Most people with this sleep disorder have obstructive apnea, where the person stops breathing for a moment during sleep due to blockage in his or her throat. The sufferers usually resume breathing within a few seconds, but periods of as long as sixty seconds are not uncommon in serious cases. The basic cause is the relaxation of the muscles in the back of the throat, which close off the airway. As the body senses the lack of oxygen, the sleeper automatically wakes up, and the throat muscles are activated to open the airway, allowing breathing to resume but thereby interrupting sleep.
Obstructive sleep apnea occurs most commonly in men, and is generally exacerbated if they are overweight or obese.
Another, rather rare form is central nervous sleep apnea, where a problem in the nervous system interrupts breathing.
Such apnea can occur repeatedly during sleep. Frequent apnea reduces the oxygen supply to the brain. It also produces the results of sleep deprivation, including drowsiness, fatigue, memory loss, and short attention span, during waking hours, and even the problem of falling asleep unexpectedly at any moment, similar to narcolepsy. Serious apnea may cause brain damage, heart trouble or death.
In the past, the only way to diagnose the condition was to send the patient to a hospital to be observed with a camera and other equipment while he or she slept. With advances in portable electronics, patients are now sent home with a small electronic device that is strapped to a fingertip to measure the oxygen content of the blood. The procedure is called oximetry. It is non-intrusive because only the color of the finger need to be monitored. If the device records obvious drops in oxygen supply in the patient's blood during the course of the sleep, it gives good indications of how serious the problem is.

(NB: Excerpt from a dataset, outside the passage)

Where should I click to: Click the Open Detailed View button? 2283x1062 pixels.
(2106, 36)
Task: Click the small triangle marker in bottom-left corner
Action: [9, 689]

The primary form of treatment for obstructive apnea is the use of a breathing machine which pumps a controlled stream of air through a face mask, forcing air to open the relaxed muscles. This allows uninterrupted sleep to take place. The most common is the continuous positive airway pressure ("CPAP") machine, which delivers a low level constant air pressure to the nose and sometimes the mouth. Other variations can deliver varied levels of pressure by monitoring breathing patterns. While the thought of using a face mask can make some sufferers hesitant to try the treatment, many if not most find that the initial difficulty of acclimatizing to the machine is quickly surpassed by the return of the benefits of deep sleep.
Surgery is sometimes used to treat less severe cases; this surgery involves removal of portions of the soft palate, the back of the tongue, or both. Recently a new treatment is developed in which a probe is inserted into the nasal cavity to irradiate the soft tissues with radio wave. The airway is expected to open up after the swelling subsides. The procedure is too new to show any long term side effect though it is believed that the radio wave is harmless to the patient.